En aquel hediondo regüeldo que soltó
de la sobreabundancia de un bilioso asiento Primo y
que es su manifiesto prehistórico del 13 de Septiembre
de 1923, aquel en que barbotaba de su masculinidad,
barbotaba también de la moral -¡moral!-
¡de su profesión y casta! Y cuando
con asco lo leí –estaba en Palencia, en
casa de mi hijo mayor- me dije: “¿Justicia
profesional y castiza, masculina, pretoriana? ¿Justicia
de jurisdicción exenta castrense? ¿Justicia
de ley de Jurisdicciones? ¿Justicia inquisitorial?
¡Dios nos libre!” Y así es. Y por
esto cuando la mayoría se abría a la esperanza
de un turno regenerativo, yo fui de los pocos
que desde el principio denuncié el fondo inmoral,
cainita y de mala fe del golpe de Estado.
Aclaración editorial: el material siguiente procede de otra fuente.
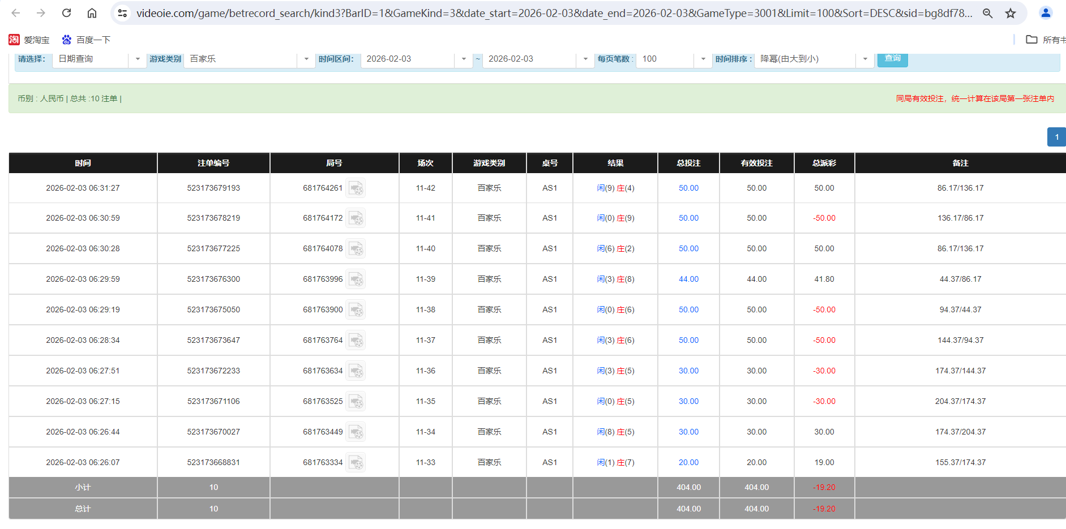Open video replay icon for round 681763996
Image resolution: width=1066 pixels, height=529 pixels.
(x=356, y=279)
Y no me equivoqué.
Y cuando Primo dice que cree no haber defraudado las
esperanzas que hizo concebir, yo me respondo que a mí
no, no me ha defraudado, pues nunca caí en su
fraude.
Ya antes del golpe y estando él, Primo,
de chulesco gobernador militar de Valencia, entablamos
una escaramuza periodística. Y ello
porque a propósito de la expulsión del
Ejército por monstruoso tribunal de honor –quintaesencia
de la deshonradez- de aquellos cultos alumnos de la
Escuela Superior de Guerra, saltó diciendo que
ello era cosa que sólo atañía a
la familia militar y que en ella, como en un Casino,
se puede votar la expulsión de socios por bolas
blancas y negras. ¡Y nótese de paso que
para él la familia es un Casino…! Y eso
decía para congraciarse con la beocia castrense
que en su enemiga a los diplomados y a sus estudios,
no buscaba sino satisfacer la innoble pasión
de ánimo inquisitorial que ha sido el sino agorero
de la triste tragedia histórica tradicional española,
pasión lóbrega que se agría y enrancia
sobre todo en conventos, cuarteles y claustros académicos.
Y por esto cuando leí el manifiesto casinero
preveí acongojado toda la cenagosa sima moral
en que iba a hundirse el Gobierno de mi pobre España.
Y tomando los tiranuelos, ¡blasfemos!, el santo
nombre de Dios aparejado a los de Patria y rey. Sabía
que está para siempre por el Cristo dicho a los
tradicionalistas: “dejando el mandamiento de Dios
cogéis la tradición de los hombres”
(Marcos VII, 8); y de los verdugos pretorianos: “vendrá
hora en que todo el que os mate se figurará ofrecer
culto a Dios” (Juan XVI, 2).
En los principios de la tiranía aun se
prometían los tiranuelos atraerse a hombres civiles
y liberales y patriotas. Sé que en el
primer brevísimo Directorio, los generales Cavalcanti
y Dabán –luego, suicida- lanzaron mi nombre,
pero el epiceno magistrado palatino del Supremo, Ortega
Morejón, les puso en guardia de las que llaman
mis genialidades y recapacitaron que era mejor esperar
a que se les ofreciesen asistentes civiles, que no dirigirles
avances exponiéndose a una repulsa. Pero aun
así los dirigieron por mediaciones discretas,
a mí por una enquisa que inició El Sol
y que se le chafó en cogollo. Y luego han seguido
tendiéndome cables o, mejor, cadenas.